After all, if investors were concerned about inflation, why would they be willing to loan money to the US government for 10 years at 1%?”
Typically, inflation is a major concern for lenders. If you plan to lend somebody money for 10 years, you have to consider what that amount of money will buy when you get it back. In effect, you’re giving up the opportunity to buy something with your money today in order to lend it to somebody else. You’re willing to do this because the borrower is paying you for the service of loaning him that money. But if inflation is going to eat away your purchasing power over time, you will want to charge a higher rate of interest to compensate for that loss.
So, the interest rate the lender charges typically reflects the expected rate of inflation over the term of the loan. If a lender expects higher inflation, he will build those expectations into interest rates. And from the borrower’s point of view, she’s fine with paying the higher rate because she knows that she’ll be repaying the loan in the future with money that has less value than it does today.
Since we’ve not seen a huge spike in bond yields, most analysts assume inflation must not be a concern. But given the massive deficits and the ballooning money supply, why are the markets downplaying inflation? Peter said they’re missing the elephant standing in the middle of the living room.
That is the Fed! And actually, there are a few elephants in the living room in the form of other central banks that are distorting the bond market. The bond market is not working the way it has in the past because the Fed is artificially manipulating interest rates. The biggest buyer is the Federal Reserve.”
When the Fed buys bonds, it isn’t worried about losing money on a loan. The Federal Reserve isn’t lending money in the way an actual lender does. The Fed isn’t making a business decision. It’s making a political decision.
The Fed is trying to affect policy. It’s trying to influence the economy, stimulate the economy, prop up the stock market. That is the purpose of the Fed buying Treasury bonds. So, the Fed is not looking at Treasury bonds yielding under 1% and thinking, ‘Wow, this is a lousy buy. Why do I want to buy these bonds at less than 1% and hold them for 10 years? We’re going to take a big loss.’ The Fed doesn’t care about losses. The Fed doesn’t have to work for its money. It creates it out of thin air. What do the guys at the Fed give a damn how much they lose by buying these low-yielding bonds? And so when you have the Fed in the market, the whole thing is distorted.”
And the Fed has become a major player in the bond market. As we reported recently, the Fed now owns a record 16.5% of US debt. In just one year, the Fed doubled its holdings of Treasuries, adding a staggering $2.4 trillion in US government bonds to its balance sheet – most of that since March. The Fed’s total share of US debt has spiked from 9.3% in Q1 to 16.5%.

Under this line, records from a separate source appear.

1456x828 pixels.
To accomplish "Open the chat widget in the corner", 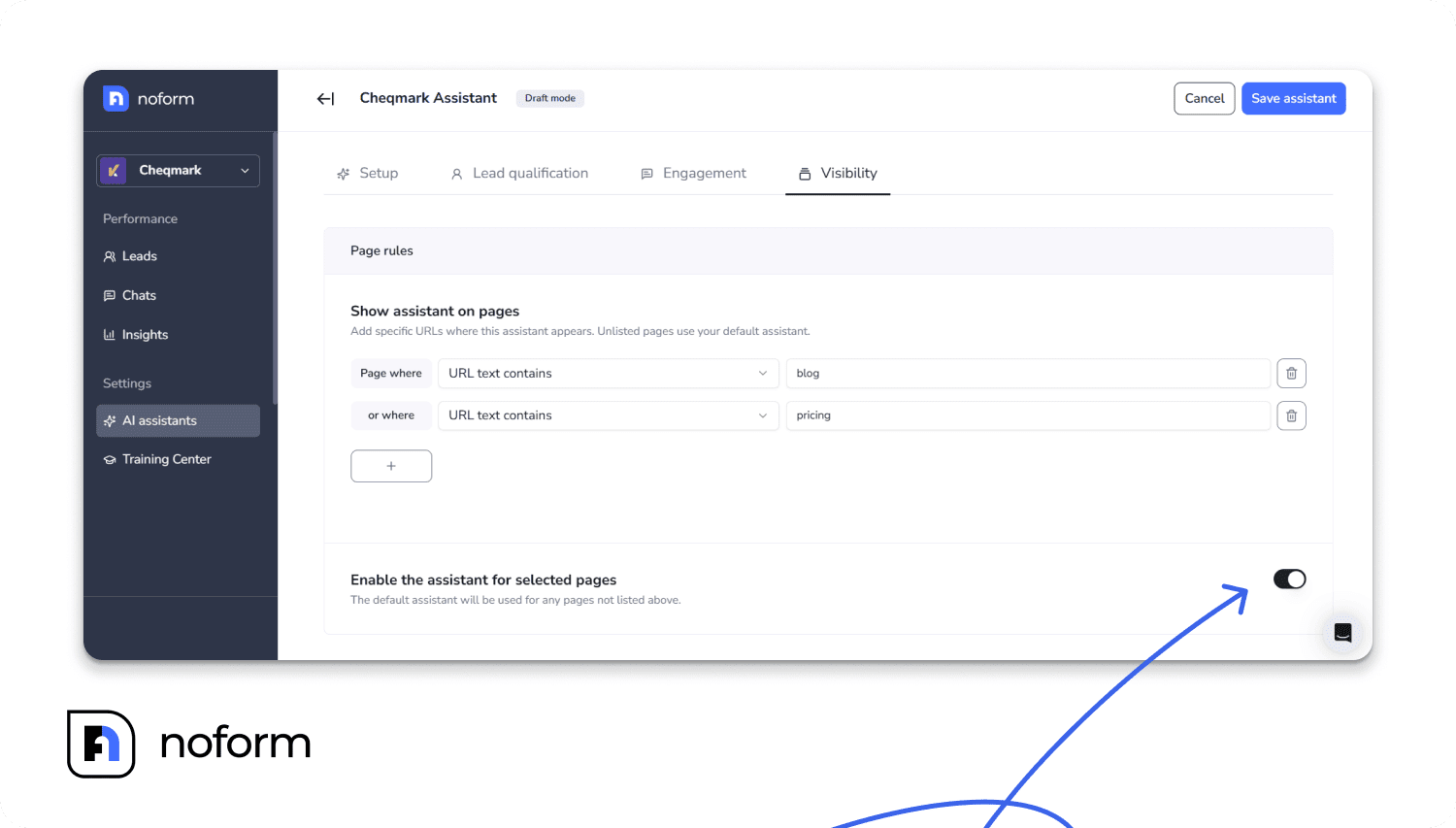I will point(1342,632).
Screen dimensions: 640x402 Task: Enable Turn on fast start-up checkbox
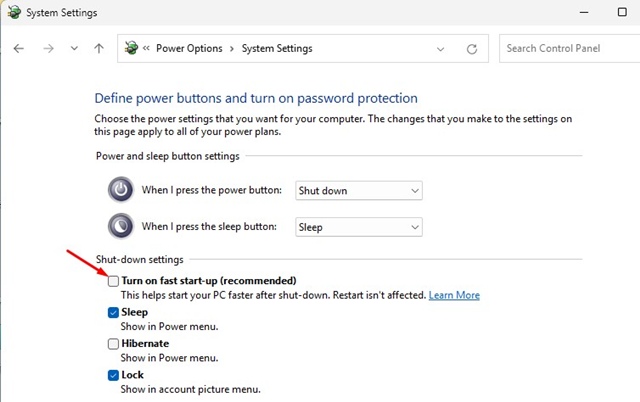pyautogui.click(x=114, y=281)
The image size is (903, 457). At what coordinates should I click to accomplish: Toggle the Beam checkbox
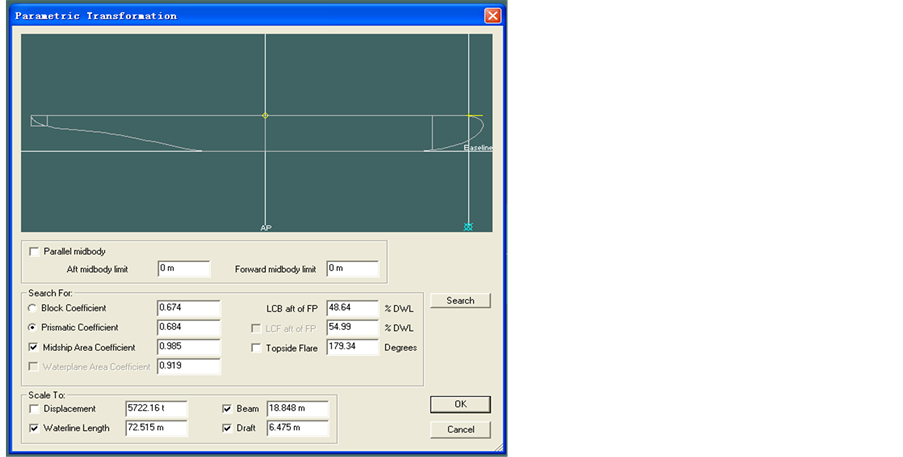point(227,409)
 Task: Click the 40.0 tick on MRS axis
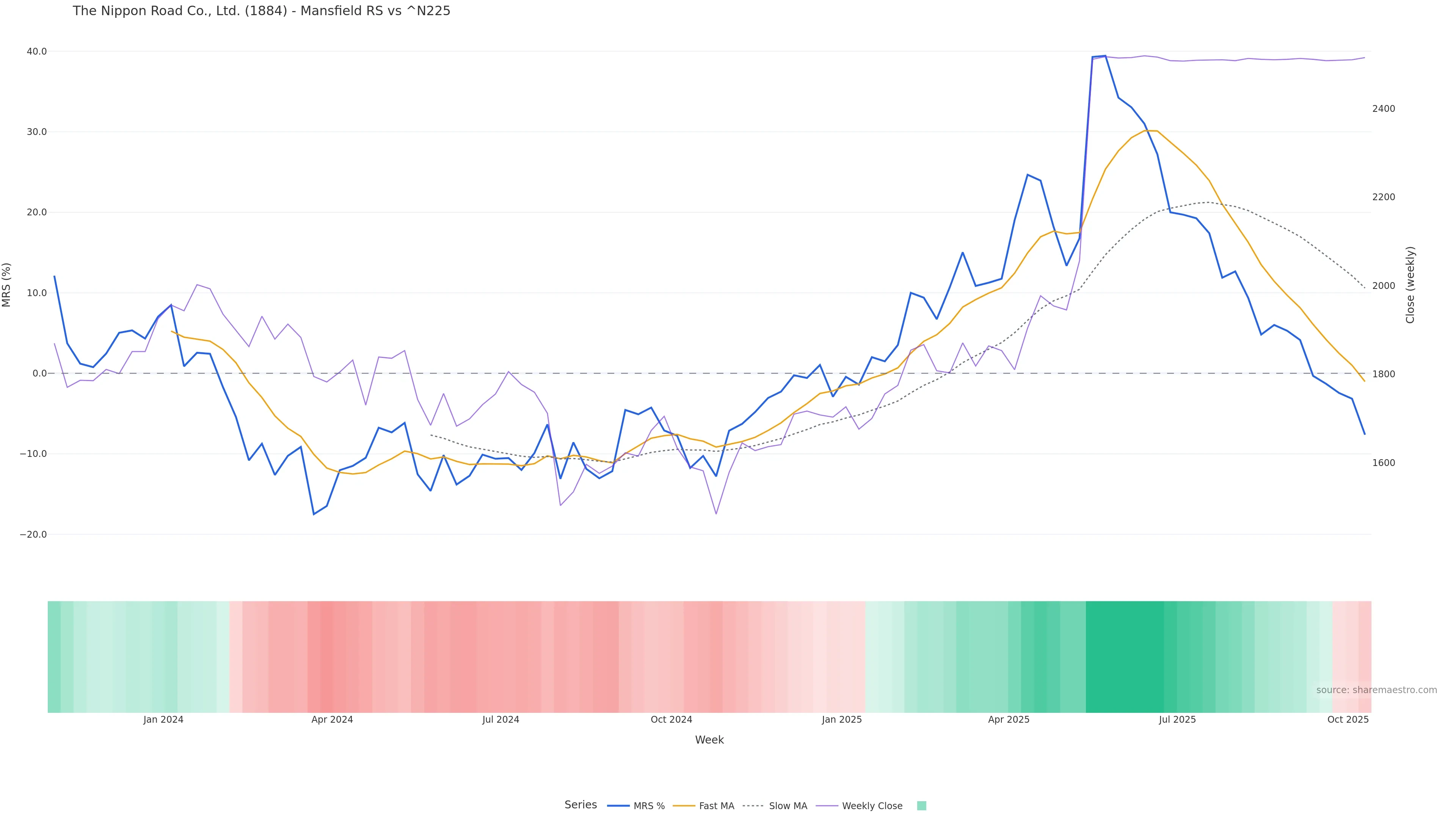click(x=37, y=52)
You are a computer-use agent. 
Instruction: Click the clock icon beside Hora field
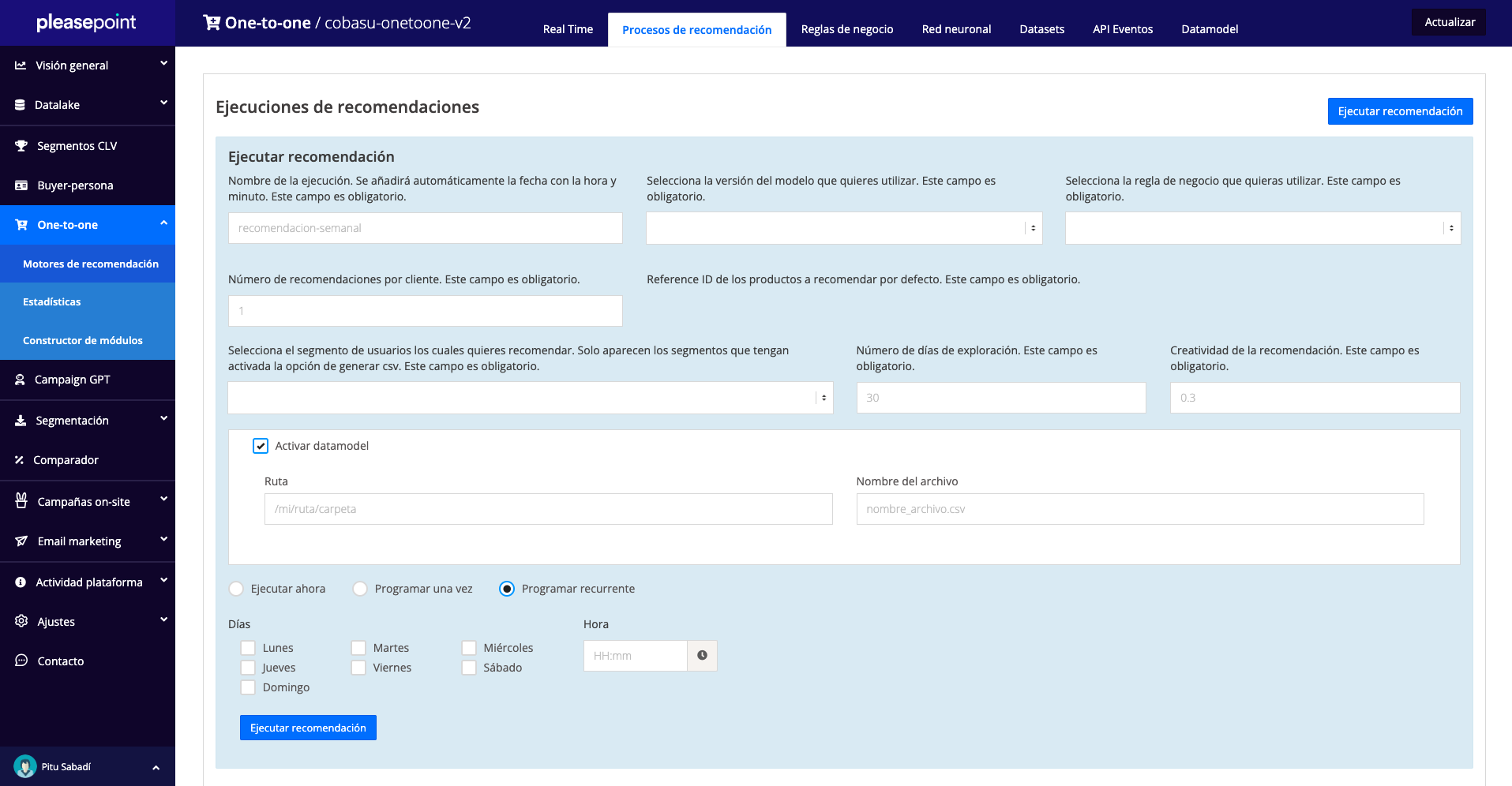(702, 656)
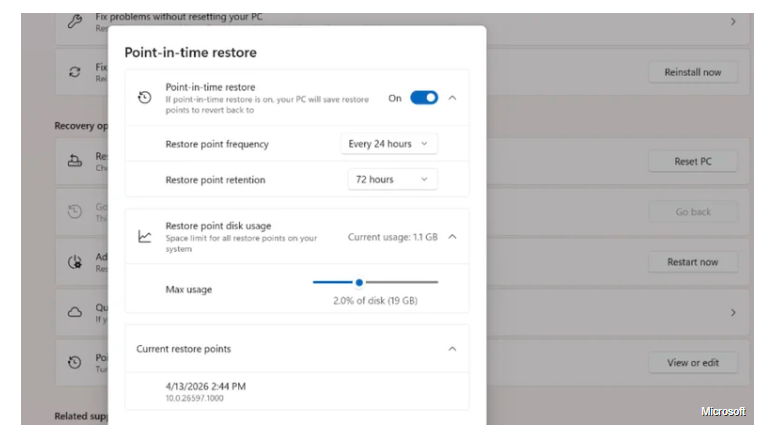Screen dimensions: 771x440
Task: Click the restore history icon in dialog
Action: pyautogui.click(x=145, y=98)
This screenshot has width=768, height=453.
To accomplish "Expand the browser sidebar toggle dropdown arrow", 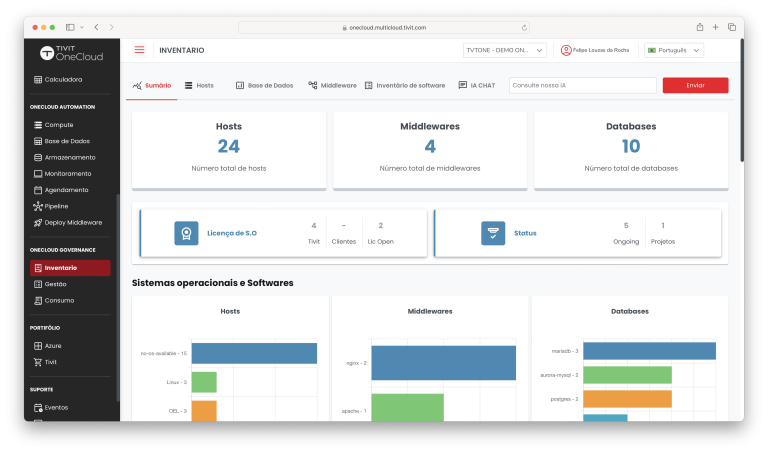I will click(82, 27).
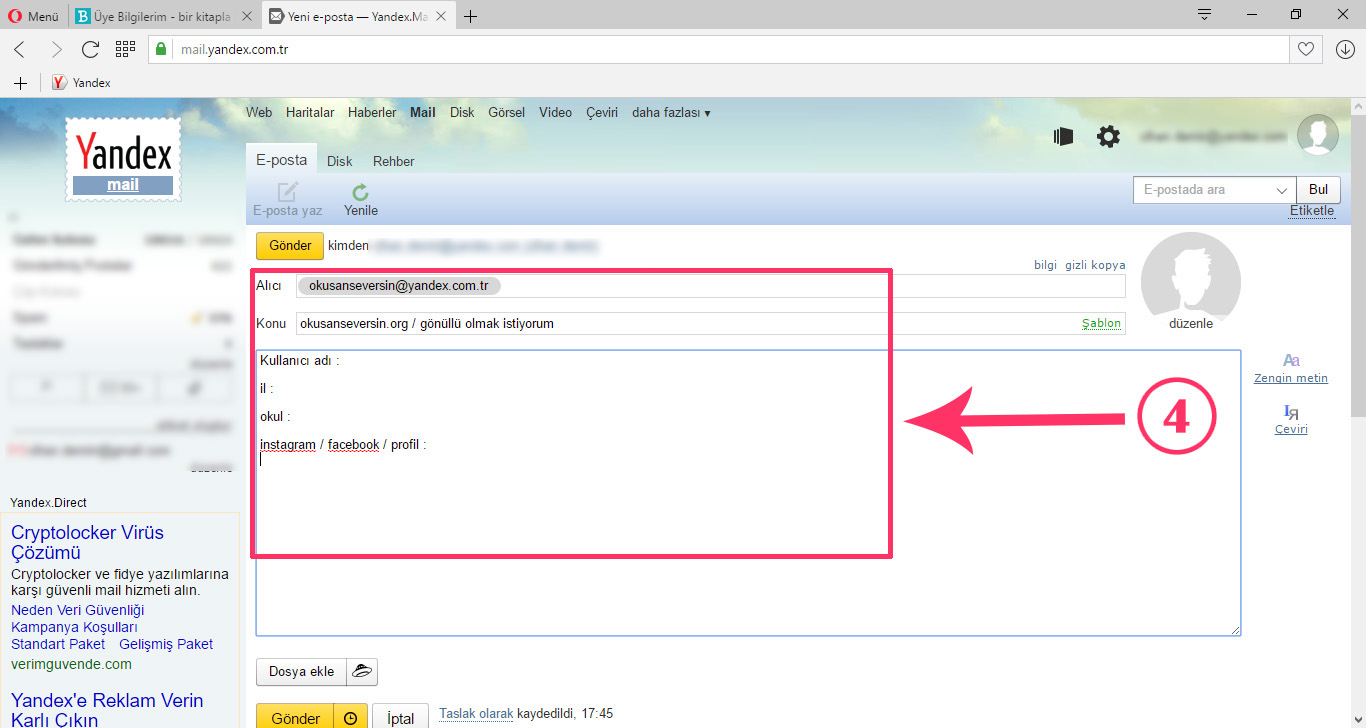This screenshot has width=1366, height=728.
Task: Open browser speed dial grid icon
Action: (125, 49)
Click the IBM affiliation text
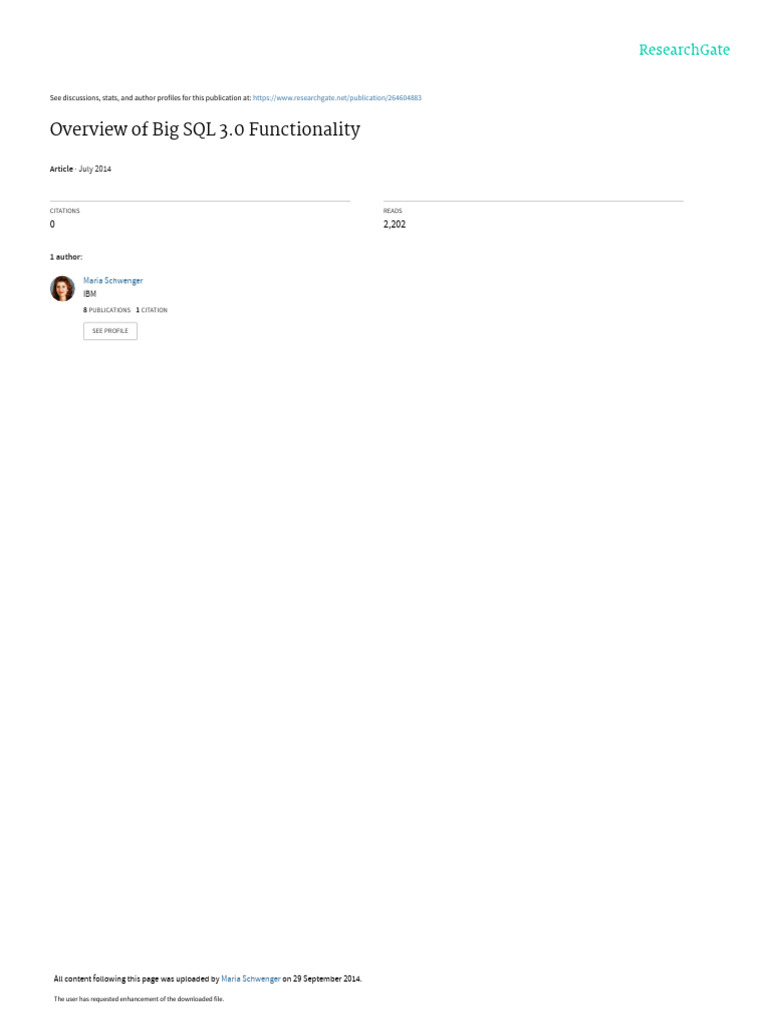 (x=89, y=294)
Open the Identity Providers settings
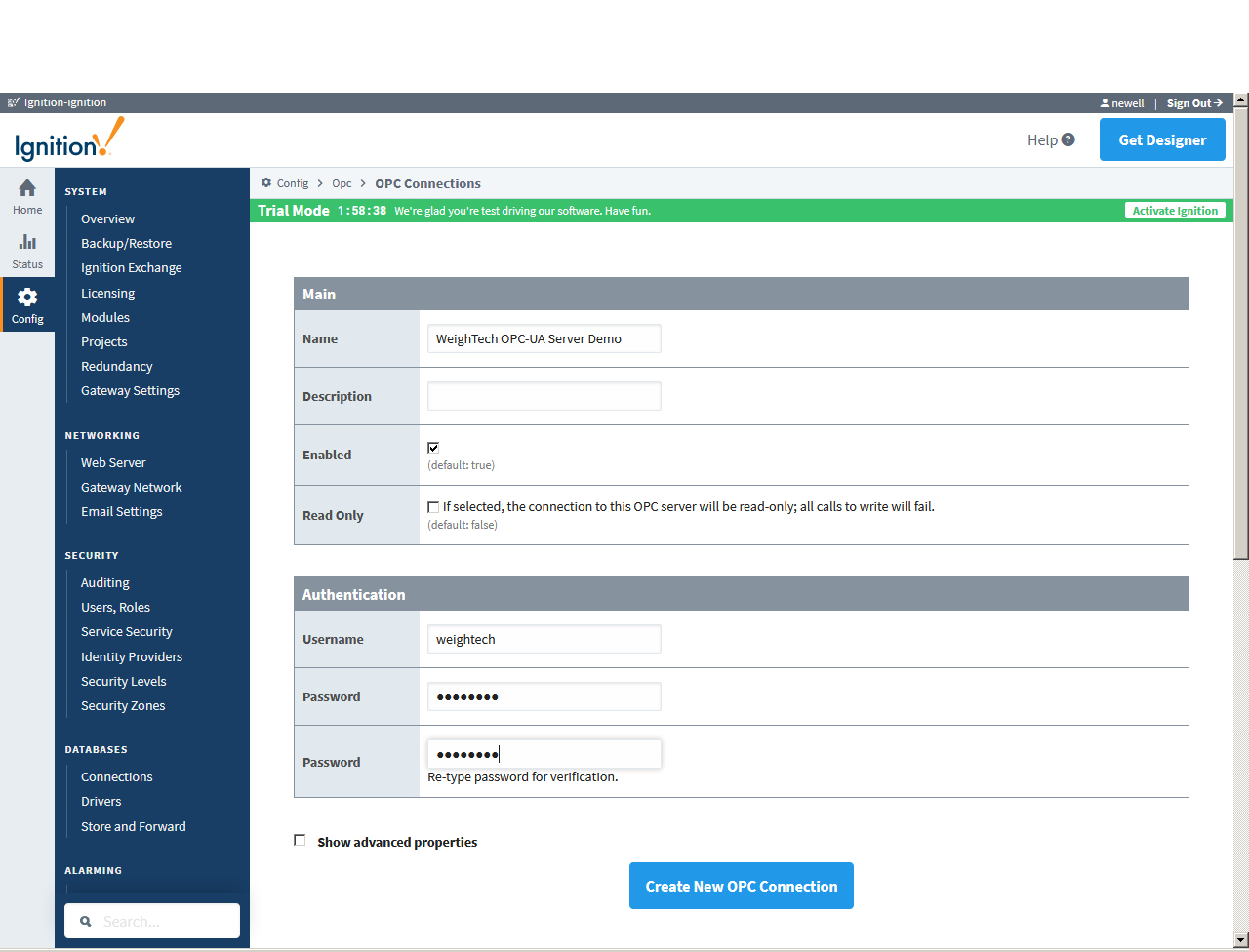The image size is (1249, 952). coord(131,656)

It isn’t just the Fed itself that distorts the bond market. The central bank’s presence creates an environment ripe for speculators who are just in it for the short-run.
Whenever there is a sell-off in the bond market and you see a backup in interest rates, what happens? Speculators who can borrow money real cheap, also thanks to the Fed, come into the market and buy the dip. Why do they do that? Because they know they can sell to the Fed. They can flip the bonds back to the Fed because the Federal Reserve is trying to keep a lid on long-term interest rates because the economy is so loaded up with debt – and again thanks to the Fed. The Fed has to keep interest rates at rock bottom so people can afford to pay. Also, the Fed is trying to maintain these excess stock market valuations. And the key to the overvalued stock market is the overvalued bond market because we keep comparing stocks to bonds, and so to make that comparison favorable, the Fed has to keep the bond market propped up and keep interest rates down.”
Speculators don’t buy bonds because they think they’re a great long-term investment. They have no intention of holding them until maturity. They’re buying to flip to the Fed.
On the other side of the equation, the Fed has to keep bond prices high (and therefore yields low) in order to create enough demand on the open market for the US Treasury to sell enough bonds to finance the massive budget deficits. With the Democrats controlling both houses of Congress and the White House, it seems likely the borrowing and spending will increase in the coming months – certainly not slow down.
So that’s what’s going on in the bond market. You have speculators who are front-running the Fed. They have no intention of holding the bonds to maturity. And then you have the Fed that will hold to maturity and isn’t concerned about how much money it loses to inflation.
In a nutshell, the bond market is completely rigged.